**Aim**
In every item below, replace "coordinate pair" with "point" and keep everything else the same.

**Dataset excerpts**
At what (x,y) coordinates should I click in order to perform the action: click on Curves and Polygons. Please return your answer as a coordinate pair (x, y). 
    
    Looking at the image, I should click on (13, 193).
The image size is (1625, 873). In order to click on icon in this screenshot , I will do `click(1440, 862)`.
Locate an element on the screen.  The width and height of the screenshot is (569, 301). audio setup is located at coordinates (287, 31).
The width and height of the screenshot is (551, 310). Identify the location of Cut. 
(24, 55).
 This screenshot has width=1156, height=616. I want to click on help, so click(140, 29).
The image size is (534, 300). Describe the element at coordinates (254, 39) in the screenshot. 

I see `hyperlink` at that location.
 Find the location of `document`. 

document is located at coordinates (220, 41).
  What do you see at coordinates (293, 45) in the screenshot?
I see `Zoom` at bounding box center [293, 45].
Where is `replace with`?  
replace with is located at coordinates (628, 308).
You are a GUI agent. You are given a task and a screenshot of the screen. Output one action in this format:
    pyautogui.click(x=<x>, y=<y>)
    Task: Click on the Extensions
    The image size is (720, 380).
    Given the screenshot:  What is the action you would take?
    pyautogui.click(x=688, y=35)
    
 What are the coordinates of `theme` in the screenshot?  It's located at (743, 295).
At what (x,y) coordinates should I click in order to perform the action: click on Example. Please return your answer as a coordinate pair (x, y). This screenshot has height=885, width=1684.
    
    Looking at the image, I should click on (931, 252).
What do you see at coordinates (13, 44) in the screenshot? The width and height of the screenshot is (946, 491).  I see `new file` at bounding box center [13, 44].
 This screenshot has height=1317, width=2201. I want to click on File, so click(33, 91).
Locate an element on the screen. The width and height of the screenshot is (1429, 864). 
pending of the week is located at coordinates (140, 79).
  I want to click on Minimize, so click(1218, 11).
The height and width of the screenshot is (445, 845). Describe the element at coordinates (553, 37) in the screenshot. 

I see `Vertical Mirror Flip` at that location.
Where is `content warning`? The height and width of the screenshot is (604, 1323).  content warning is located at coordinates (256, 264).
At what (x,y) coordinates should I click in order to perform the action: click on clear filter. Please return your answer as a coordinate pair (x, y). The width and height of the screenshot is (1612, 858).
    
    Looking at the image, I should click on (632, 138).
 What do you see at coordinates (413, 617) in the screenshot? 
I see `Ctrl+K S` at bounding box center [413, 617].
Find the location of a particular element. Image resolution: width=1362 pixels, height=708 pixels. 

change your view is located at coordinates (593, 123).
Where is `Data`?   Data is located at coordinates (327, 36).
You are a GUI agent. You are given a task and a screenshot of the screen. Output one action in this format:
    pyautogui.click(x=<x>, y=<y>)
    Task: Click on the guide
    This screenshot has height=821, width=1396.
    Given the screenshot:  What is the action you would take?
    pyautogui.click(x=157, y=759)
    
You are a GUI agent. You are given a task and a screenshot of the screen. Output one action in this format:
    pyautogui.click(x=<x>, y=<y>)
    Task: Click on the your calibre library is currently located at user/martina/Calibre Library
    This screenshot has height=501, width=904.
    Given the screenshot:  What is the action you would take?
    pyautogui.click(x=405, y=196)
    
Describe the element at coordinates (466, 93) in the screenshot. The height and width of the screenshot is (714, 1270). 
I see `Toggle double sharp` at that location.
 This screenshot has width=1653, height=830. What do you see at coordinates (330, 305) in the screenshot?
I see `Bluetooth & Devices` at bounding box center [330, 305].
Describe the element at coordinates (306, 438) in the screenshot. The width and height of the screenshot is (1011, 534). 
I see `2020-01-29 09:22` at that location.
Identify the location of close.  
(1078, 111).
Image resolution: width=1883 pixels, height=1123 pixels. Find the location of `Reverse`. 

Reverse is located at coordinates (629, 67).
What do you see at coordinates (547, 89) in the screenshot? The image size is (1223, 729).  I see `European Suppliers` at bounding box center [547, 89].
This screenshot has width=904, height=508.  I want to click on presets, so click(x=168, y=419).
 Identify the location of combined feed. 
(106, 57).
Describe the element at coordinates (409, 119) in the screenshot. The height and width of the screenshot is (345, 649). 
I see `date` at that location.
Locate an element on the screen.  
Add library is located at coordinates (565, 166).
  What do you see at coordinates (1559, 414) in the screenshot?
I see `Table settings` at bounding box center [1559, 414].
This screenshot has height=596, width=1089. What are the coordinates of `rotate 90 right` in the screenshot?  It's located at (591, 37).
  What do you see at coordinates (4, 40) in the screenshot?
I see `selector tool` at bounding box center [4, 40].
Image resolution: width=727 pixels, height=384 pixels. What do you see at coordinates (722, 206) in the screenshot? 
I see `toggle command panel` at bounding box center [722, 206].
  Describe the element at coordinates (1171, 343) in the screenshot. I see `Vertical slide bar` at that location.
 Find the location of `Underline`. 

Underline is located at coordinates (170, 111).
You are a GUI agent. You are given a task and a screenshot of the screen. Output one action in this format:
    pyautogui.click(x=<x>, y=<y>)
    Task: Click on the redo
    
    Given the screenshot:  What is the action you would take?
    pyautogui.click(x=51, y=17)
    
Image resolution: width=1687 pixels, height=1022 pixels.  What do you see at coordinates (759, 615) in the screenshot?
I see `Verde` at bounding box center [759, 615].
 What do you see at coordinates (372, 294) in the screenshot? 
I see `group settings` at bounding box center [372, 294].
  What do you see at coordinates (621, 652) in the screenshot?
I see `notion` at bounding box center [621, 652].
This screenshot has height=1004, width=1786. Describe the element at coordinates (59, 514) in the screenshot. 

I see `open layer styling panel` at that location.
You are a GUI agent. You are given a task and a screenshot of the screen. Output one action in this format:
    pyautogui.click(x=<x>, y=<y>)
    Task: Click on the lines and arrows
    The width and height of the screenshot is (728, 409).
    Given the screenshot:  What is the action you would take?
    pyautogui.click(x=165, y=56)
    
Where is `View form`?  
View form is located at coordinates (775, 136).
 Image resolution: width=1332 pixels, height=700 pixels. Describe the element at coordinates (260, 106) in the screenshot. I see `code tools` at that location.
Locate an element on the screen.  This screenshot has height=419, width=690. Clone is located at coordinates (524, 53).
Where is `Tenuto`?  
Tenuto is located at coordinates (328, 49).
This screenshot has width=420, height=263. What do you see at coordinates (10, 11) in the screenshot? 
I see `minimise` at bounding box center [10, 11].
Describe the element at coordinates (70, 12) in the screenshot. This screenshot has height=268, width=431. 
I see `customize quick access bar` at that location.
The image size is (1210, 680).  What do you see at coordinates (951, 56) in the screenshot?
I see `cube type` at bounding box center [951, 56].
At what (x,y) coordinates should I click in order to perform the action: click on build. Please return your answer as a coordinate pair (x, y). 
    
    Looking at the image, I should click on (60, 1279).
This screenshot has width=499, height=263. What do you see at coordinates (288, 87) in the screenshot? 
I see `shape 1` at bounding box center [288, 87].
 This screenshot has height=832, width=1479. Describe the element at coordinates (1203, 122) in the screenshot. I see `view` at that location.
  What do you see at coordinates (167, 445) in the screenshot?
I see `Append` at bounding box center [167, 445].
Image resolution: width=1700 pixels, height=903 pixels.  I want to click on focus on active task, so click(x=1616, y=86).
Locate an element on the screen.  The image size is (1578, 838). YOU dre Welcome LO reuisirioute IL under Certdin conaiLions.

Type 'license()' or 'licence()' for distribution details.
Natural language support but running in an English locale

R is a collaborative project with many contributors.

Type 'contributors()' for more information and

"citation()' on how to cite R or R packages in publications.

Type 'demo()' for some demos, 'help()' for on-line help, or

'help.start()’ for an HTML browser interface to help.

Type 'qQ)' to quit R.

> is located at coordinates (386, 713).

**Exercise solution**
At what (x,y) coordinates should I click in order to perform the action: click on Curves and Polygons. Please return your answer as a point (x, y). 
    
    Looking at the image, I should click on (13, 193).
The image size is (1625, 873). In order to click on icon in this screenshot , I will do `click(1440, 862)`.
Locate an element on the screen.  The width and height of the screenshot is (569, 301). audio setup is located at coordinates (287, 31).
The width and height of the screenshot is (551, 310). Identify the location of Cut. 
(24, 55).
 This screenshot has width=1156, height=616. I want to click on help, so click(140, 29).
The image size is (534, 300). Describe the element at coordinates (254, 39) in the screenshot. 

I see `hyperlink` at that location.
 Find the location of `document`. 

document is located at coordinates (220, 41).
  What do you see at coordinates (293, 45) in the screenshot?
I see `Zoom` at bounding box center [293, 45].
Where is `replace with`?  
replace with is located at coordinates (628, 308).
You are a GUI agent. You are given a task and a screenshot of the screen. Output one action in this format:
    pyautogui.click(x=<x>, y=<y>)
    Task: Click on the Extensions
    The image size is (720, 380).
    Given the screenshot:  What is the action you would take?
    pyautogui.click(x=688, y=35)
    
 What are the coordinates of `theme` in the screenshot?  It's located at (743, 295).
At what (x,y) coordinates should I click in order to perform the action: click on Example. Please return your answer as a point (x, y). This screenshot has height=885, width=1684.
    
    Looking at the image, I should click on (931, 252).
What do you see at coordinates (13, 44) in the screenshot? The width and height of the screenshot is (946, 491).  I see `new file` at bounding box center [13, 44].
 This screenshot has height=1317, width=2201. I want to click on File, so click(33, 91).
Locate an element on the screen. The width and height of the screenshot is (1429, 864). 
pending of the week is located at coordinates (140, 79).
  I want to click on Minimize, so click(1218, 11).
The height and width of the screenshot is (445, 845). Describe the element at coordinates (553, 37) in the screenshot. 

I see `Vertical Mirror Flip` at that location.
Where is `content warning`? The height and width of the screenshot is (604, 1323).  content warning is located at coordinates (256, 264).
At what (x,y) coordinates should I click in order to perform the action: click on clear filter. Please return your answer as a point (x, y). The width and height of the screenshot is (1612, 858).
    
    Looking at the image, I should click on (632, 138).
 What do you see at coordinates (413, 617) in the screenshot? 
I see `Ctrl+K S` at bounding box center [413, 617].
Find the location of a particular element. Image resolution: width=1362 pixels, height=708 pixels. 

change your view is located at coordinates (593, 123).
Where is `Data`?   Data is located at coordinates (327, 36).
You are a GUI agent. You are given a task and a screenshot of the screen. Output one action in this format:
    pyautogui.click(x=<x>, y=<y>)
    Task: Click on the guide
    This screenshot has height=821, width=1396.
    Given the screenshot:  What is the action you would take?
    pyautogui.click(x=157, y=759)
    
You are a GUI agent. You are given a task and a screenshot of the screen. Output one action in this format:
    pyautogui.click(x=<x>, y=<y>)
    Task: Click on the your calibre library is currently located at user/martina/Calibre Library
    This screenshot has height=501, width=904.
    Given the screenshot:  What is the action you would take?
    pyautogui.click(x=405, y=196)
    
Describe the element at coordinates (466, 93) in the screenshot. The height and width of the screenshot is (714, 1270). 
I see `Toggle double sharp` at that location.
 This screenshot has width=1653, height=830. What do you see at coordinates (330, 305) in the screenshot?
I see `Bluetooth & Devices` at bounding box center [330, 305].
Describe the element at coordinates (306, 438) in the screenshot. The width and height of the screenshot is (1011, 534). 
I see `2020-01-29 09:22` at that location.
Identify the location of close.  
(1078, 111).
Image resolution: width=1883 pixels, height=1123 pixels. Find the location of `Reverse`. 

Reverse is located at coordinates (629, 67).
What do you see at coordinates (547, 89) in the screenshot? The image size is (1223, 729).  I see `European Suppliers` at bounding box center [547, 89].
This screenshot has width=904, height=508.  I want to click on presets, so click(x=168, y=419).
 Identify the location of combined feed. 
(106, 57).
Describe the element at coordinates (409, 119) in the screenshot. The height and width of the screenshot is (345, 649). 
I see `date` at that location.
Locate an element on the screen.  
Add library is located at coordinates (565, 166).
  What do you see at coordinates (1559, 414) in the screenshot?
I see `Table settings` at bounding box center [1559, 414].
This screenshot has height=596, width=1089. What are the coordinates of `rotate 90 right` in the screenshot?  It's located at (591, 37).
  What do you see at coordinates (4, 40) in the screenshot?
I see `selector tool` at bounding box center [4, 40].
Image resolution: width=727 pixels, height=384 pixels. What do you see at coordinates (722, 206) in the screenshot? 
I see `toggle command panel` at bounding box center [722, 206].
  Describe the element at coordinates (1171, 343) in the screenshot. I see `Vertical slide bar` at that location.
 Find the location of `Underline`. 

Underline is located at coordinates (170, 111).
You are a GUI agent. You are given a task and a screenshot of the screen. Output one action in this format:
    pyautogui.click(x=<x>, y=<y>)
    Task: Click on the redo
    
    Given the screenshot:  What is the action you would take?
    pyautogui.click(x=51, y=17)
    
Image resolution: width=1687 pixels, height=1022 pixels.  What do you see at coordinates (759, 615) in the screenshot?
I see `Verde` at bounding box center [759, 615].
 What do you see at coordinates (372, 294) in the screenshot? 
I see `group settings` at bounding box center [372, 294].
  What do you see at coordinates (621, 652) in the screenshot?
I see `notion` at bounding box center [621, 652].
This screenshot has height=1004, width=1786. Describe the element at coordinates (59, 514) in the screenshot. 

I see `open layer styling panel` at that location.
You are a GUI agent. You are given a task and a screenshot of the screen. Output one action in this format:
    pyautogui.click(x=<x>, y=<y>)
    Task: Click on the lines and arrows
    The width and height of the screenshot is (728, 409).
    Given the screenshot:  What is the action you would take?
    pyautogui.click(x=165, y=56)
    
Where is `View form`?  
View form is located at coordinates (775, 136).
 Image resolution: width=1332 pixels, height=700 pixels. Describe the element at coordinates (260, 106) in the screenshot. I see `code tools` at that location.
Locate an element on the screen.  This screenshot has height=419, width=690. Clone is located at coordinates (524, 53).
Where is `Tenuto`?  
Tenuto is located at coordinates (328, 49).
This screenshot has width=420, height=263. What do you see at coordinates (10, 11) in the screenshot? 
I see `minimise` at bounding box center [10, 11].
Describe the element at coordinates (70, 12) in the screenshot. This screenshot has height=268, width=431. 
I see `customize quick access bar` at that location.
The image size is (1210, 680).  What do you see at coordinates (951, 56) in the screenshot?
I see `cube type` at bounding box center [951, 56].
At what (x,y) coordinates should I click in order to perform the action: click on build. Please return your answer as a point (x, y). 
    
    Looking at the image, I should click on (60, 1279).
This screenshot has width=499, height=263. What do you see at coordinates (288, 87) in the screenshot? 
I see `shape 1` at bounding box center [288, 87].
 This screenshot has height=832, width=1479. Describe the element at coordinates (1203, 122) in the screenshot. I see `view` at that location.
  What do you see at coordinates (167, 445) in the screenshot?
I see `Append` at bounding box center [167, 445].
Image resolution: width=1700 pixels, height=903 pixels.  I want to click on focus on active task, so click(x=1616, y=86).
Locate an element on the screen.  The image size is (1578, 838). YOU dre Welcome LO reuisirioute IL under Certdin conaiLions.

Type 'license()' or 'licence()' for distribution details.
Natural language support but running in an English locale

R is a collaborative project with many contributors.

Type 'contributors()' for more information and

"citation()' on how to cite R or R packages in publications.

Type 'demo()' for some demos, 'help()' for on-line help, or

'help.start()’ for an HTML browser interface to help.

Type 'qQ)' to quit R.

> is located at coordinates (386, 713).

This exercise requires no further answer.